_Stored data_
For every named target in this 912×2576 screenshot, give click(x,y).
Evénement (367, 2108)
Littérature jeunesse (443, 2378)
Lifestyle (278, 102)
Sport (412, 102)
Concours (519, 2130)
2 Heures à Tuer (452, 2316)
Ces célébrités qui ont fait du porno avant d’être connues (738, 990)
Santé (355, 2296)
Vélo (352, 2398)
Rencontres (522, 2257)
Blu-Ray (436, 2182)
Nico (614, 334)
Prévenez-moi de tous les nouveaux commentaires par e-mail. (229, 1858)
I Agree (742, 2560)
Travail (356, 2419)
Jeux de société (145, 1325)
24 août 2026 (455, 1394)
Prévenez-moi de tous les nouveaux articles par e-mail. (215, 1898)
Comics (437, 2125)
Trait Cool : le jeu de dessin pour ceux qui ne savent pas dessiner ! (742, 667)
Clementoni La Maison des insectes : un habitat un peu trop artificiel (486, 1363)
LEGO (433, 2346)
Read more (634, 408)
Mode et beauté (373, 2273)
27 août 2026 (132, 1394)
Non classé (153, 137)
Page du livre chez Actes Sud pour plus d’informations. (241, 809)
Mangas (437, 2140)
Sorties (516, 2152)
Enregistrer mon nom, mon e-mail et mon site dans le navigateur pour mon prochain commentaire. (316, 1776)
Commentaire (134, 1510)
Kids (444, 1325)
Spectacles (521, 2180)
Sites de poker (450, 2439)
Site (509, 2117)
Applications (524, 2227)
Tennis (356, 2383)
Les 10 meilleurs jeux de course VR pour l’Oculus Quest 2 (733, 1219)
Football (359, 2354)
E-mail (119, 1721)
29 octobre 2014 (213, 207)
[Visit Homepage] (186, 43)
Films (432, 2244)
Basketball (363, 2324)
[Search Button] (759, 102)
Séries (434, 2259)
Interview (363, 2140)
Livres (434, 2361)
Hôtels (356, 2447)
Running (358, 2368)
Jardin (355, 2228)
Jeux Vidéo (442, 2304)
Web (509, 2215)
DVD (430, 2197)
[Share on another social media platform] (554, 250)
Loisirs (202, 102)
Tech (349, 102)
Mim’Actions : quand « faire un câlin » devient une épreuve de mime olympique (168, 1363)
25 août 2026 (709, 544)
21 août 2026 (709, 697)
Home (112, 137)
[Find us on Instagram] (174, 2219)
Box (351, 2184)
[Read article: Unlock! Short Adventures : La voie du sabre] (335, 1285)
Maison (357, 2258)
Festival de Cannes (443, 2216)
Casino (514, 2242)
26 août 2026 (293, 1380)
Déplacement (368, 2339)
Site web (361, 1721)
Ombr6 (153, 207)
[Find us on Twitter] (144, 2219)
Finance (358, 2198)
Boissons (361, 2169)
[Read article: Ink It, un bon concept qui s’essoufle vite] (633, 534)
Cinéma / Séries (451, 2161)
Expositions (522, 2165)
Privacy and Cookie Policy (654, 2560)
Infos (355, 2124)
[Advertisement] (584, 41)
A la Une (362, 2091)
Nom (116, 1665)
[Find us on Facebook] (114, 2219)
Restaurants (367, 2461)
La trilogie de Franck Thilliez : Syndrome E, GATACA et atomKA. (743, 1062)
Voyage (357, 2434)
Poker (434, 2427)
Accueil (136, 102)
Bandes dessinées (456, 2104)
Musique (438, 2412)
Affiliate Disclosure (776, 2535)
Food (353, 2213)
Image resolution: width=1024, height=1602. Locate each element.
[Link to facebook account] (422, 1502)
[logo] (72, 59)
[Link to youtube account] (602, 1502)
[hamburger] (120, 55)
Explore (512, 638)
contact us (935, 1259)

_WORK ORDER_
Word for word, every record must be given again.

_WRITTEN RESPONSE_
For every named target in this 912×2576 screenshot, give click(x,y).
Evénement (367, 2108)
Littérature jeunesse (443, 2378)
Lifestyle (278, 102)
Sport (412, 102)
Concours (519, 2130)
2 Heures à Tuer (452, 2316)
Ces célébrités qui ont fait du porno avant d’être connues (738, 990)
Santé (355, 2296)
Vélo (352, 2398)
Rencontres (522, 2257)
Blu-Ray (436, 2182)
Nico (614, 334)
Prévenez-moi de tous les nouveaux commentaires par e-mail. (229, 1858)
I Agree (742, 2560)
Travail (356, 2419)
Jeux de société (145, 1325)
24 août 2026 (455, 1394)
Prévenez-moi de tous les nouveaux articles par e-mail. (215, 1898)
Comics (437, 2125)
Trait Cool : le jeu de dessin pour ceux qui ne savent pas dessiner ! (742, 667)
Clementoni La Maison des insectes : un habitat un peu trop artificiel (486, 1363)
LEGO (433, 2346)
Read more (634, 408)
Mode et beauté (373, 2273)
27 août 2026 (132, 1394)
Non classé (153, 137)
Page du livre chez Actes Sud pour plus d’informations. (241, 809)
Mangas (437, 2140)
Sorties (516, 2152)
Enregistrer mon nom, mon e-mail et mon site dans le navigateur pour mon prochain commentaire. (316, 1776)
Commentaire (134, 1510)
Kids (444, 1325)
Spectacles (521, 2180)
Sites de poker (450, 2439)
Site (509, 2117)
Applications (524, 2227)
Tennis (356, 2383)
Les 10 meilleurs jeux de course VR pour l’Oculus Quest 2 (733, 1219)
Football (359, 2354)
E-mail (119, 1721)
29 octobre 2014 (213, 207)
[Visit Homepage] (186, 43)
Films (432, 2244)
Basketball (363, 2324)
[Search Button] (759, 102)
Séries (434, 2259)
Interview (363, 2140)
Livres (434, 2361)
Hôtels (356, 2447)
Running (358, 2368)
Jardin (355, 2228)
Jeux Vidéo (442, 2304)
Web (509, 2215)
DVD (430, 2197)
[Share on another social media platform] (554, 250)
Loisirs (202, 102)
Tech (349, 102)
Mim’Actions : quand « faire un câlin » devient une épreuve de mime olympique (168, 1363)
25 août 2026 (709, 544)
21 août 2026 (709, 697)
Home (112, 137)
[Find us on Instagram] (174, 2219)
Box (351, 2184)
[Read article: Unlock! Short Adventures : La voie du sabre] (335, 1285)
Maison (357, 2258)
Festival de Cannes (443, 2216)
Casino (514, 2242)
26 août 2026 (293, 1380)
Déplacement (368, 2339)
Site web (361, 1721)
Ombr6 (153, 207)
[Find us on Twitter] (144, 2219)
Finance (358, 2198)
Boissons (361, 2169)
[Read article: Ink It, un bon concept qui s’essoufle vite] (633, 534)
Cinéma / Séries (451, 2161)
Expositions (522, 2165)
Privacy and Cookie Policy (654, 2560)
Infos (355, 2124)
[Advertisement] (584, 41)
A la Une (362, 2091)
Nom (116, 1665)
[Find us on Facebook] (114, 2219)
Restaurants (367, 2461)
La trilogie de Franck Thilliez : Syndrome E, GATACA et atomKA. (743, 1062)
Voyage (357, 2434)
Poker (434, 2427)
Accueil (136, 102)
Bandes dessinées (456, 2104)
Musique (438, 2412)
Affiliate Disclosure (776, 2535)
Food (353, 2213)
Image resolution: width=1024, height=1602. Locate each element.
[Link to facebook account] (422, 1502)
[logo] (72, 59)
[Link to youtube account] (602, 1502)
[hamburger] (120, 55)
Explore (512, 638)
contact us (935, 1259)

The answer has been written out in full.